Stored records

-------

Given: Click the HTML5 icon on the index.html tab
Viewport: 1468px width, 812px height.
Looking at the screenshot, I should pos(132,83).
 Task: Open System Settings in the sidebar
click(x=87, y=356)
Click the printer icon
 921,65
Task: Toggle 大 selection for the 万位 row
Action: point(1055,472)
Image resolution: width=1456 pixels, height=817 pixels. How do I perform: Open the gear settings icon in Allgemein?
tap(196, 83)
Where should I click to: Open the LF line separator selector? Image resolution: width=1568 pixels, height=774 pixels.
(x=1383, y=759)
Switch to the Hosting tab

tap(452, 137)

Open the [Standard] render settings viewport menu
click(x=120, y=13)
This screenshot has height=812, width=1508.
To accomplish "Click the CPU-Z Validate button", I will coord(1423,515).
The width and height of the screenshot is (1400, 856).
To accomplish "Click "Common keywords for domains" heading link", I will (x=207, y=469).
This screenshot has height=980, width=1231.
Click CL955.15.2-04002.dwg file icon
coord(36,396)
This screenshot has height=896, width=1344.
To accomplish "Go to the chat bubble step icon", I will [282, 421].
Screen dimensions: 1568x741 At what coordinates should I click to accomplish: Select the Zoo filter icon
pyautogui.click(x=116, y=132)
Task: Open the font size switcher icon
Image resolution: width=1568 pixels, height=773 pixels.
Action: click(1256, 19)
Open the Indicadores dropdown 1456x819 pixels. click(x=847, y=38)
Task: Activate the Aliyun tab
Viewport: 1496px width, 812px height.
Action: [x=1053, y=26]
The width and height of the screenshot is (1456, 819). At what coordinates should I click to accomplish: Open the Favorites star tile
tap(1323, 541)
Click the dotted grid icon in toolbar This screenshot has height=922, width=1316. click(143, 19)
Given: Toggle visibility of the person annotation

-------

* PROBLEM TO WORK ON
When the line containing "Where should I" is found in the records above, restate it and every later line word for word through the last one, and nothing more.

* ANSWER SECTION
Where should I click to: Open the LF line separator selector? Image resolution: width=1568 pixels, height=774 pixels.
(x=1383, y=759)
Switch to the Hosting tab

tap(452, 137)

Open the [Standard] render settings viewport menu
click(x=120, y=13)
This screenshot has height=812, width=1508.
To accomplish "Click the CPU-Z Validate button", I will coord(1423,515).
The width and height of the screenshot is (1400, 856).
To accomplish "Click "Common keywords for domains" heading link", I will (x=207, y=469).
This screenshot has height=980, width=1231.
Click CL955.15.2-04002.dwg file icon
coord(36,396)
This screenshot has height=896, width=1344.
To accomplish "Go to the chat bubble step icon", I will [282, 421].
Screen dimensions: 1568x741 At what coordinates should I click to accomplish: Select the Zoo filter icon
pyautogui.click(x=116, y=132)
Task: Open the font size switcher icon
Image resolution: width=1568 pixels, height=773 pixels.
Action: click(1256, 19)
Open the Indicadores dropdown 1456x819 pixels. click(x=847, y=38)
Task: Activate the Aliyun tab
Viewport: 1496px width, 812px height.
Action: [x=1053, y=26]
The width and height of the screenshot is (1456, 819). At what coordinates should I click to accomplish: Open the Favorites star tile
tap(1323, 541)
Click the dotted grid icon in toolbar This screenshot has height=922, width=1316. click(143, 19)
Given: Toggle visibility of the person annotation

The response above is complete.